*** Opening of Information ***

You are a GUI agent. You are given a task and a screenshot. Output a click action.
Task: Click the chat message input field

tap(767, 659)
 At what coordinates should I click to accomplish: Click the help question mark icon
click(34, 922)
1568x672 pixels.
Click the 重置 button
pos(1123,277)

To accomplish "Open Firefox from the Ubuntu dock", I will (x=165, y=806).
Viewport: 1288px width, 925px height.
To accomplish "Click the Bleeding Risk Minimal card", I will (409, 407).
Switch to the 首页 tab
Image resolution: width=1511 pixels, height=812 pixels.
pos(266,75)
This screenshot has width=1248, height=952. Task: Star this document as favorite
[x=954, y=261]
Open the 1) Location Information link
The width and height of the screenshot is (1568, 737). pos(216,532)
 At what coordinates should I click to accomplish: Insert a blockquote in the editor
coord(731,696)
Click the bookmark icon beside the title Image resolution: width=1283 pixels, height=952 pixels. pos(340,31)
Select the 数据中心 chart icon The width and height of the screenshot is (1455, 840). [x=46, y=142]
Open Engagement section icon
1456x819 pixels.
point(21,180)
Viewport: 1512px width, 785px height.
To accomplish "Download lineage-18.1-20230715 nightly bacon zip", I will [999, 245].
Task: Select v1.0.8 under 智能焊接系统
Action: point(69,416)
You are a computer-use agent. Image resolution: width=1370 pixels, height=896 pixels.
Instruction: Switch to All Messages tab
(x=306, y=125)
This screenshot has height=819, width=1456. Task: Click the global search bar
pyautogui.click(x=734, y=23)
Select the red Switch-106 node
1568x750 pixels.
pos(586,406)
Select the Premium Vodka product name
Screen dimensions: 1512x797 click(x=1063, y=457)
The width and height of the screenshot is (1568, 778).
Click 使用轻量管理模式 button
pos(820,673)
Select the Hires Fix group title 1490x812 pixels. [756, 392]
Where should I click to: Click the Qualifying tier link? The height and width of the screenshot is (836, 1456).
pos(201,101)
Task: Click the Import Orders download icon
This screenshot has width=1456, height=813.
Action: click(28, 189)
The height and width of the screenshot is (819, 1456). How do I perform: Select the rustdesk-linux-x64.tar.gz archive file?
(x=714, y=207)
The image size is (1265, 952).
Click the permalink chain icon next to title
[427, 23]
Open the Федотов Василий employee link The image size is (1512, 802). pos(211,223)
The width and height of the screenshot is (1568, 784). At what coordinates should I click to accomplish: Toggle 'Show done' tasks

*** Close of Information ***

- [What you have to do]
From the listing above, the lines starting with the one that has "Instruction: Switch to All Messages tab" and running through the one that has "Open the Федотов" should be copied exactly, ends included.

- [Result of the exercise]
Instruction: Switch to All Messages tab
(x=306, y=125)
This screenshot has height=819, width=1456. Task: Click the global search bar
pyautogui.click(x=734, y=23)
Select the red Switch-106 node
1568x750 pixels.
pos(586,406)
Select the Premium Vodka product name
Screen dimensions: 1512x797 click(x=1063, y=457)
The width and height of the screenshot is (1568, 778).
Click 使用轻量管理模式 button
pos(820,673)
Select the Hires Fix group title 1490x812 pixels. [756, 392]
Where should I click to: Click the Qualifying tier link? The height and width of the screenshot is (836, 1456).
pos(201,101)
Task: Click the Import Orders download icon
This screenshot has width=1456, height=813.
Action: click(28, 189)
The height and width of the screenshot is (819, 1456). How do I perform: Select the rustdesk-linux-x64.tar.gz archive file?
(x=714, y=207)
The image size is (1265, 952).
Click the permalink chain icon next to title
[427, 23]
Open the Федотов Василий employee link The image size is (1512, 802). pos(211,223)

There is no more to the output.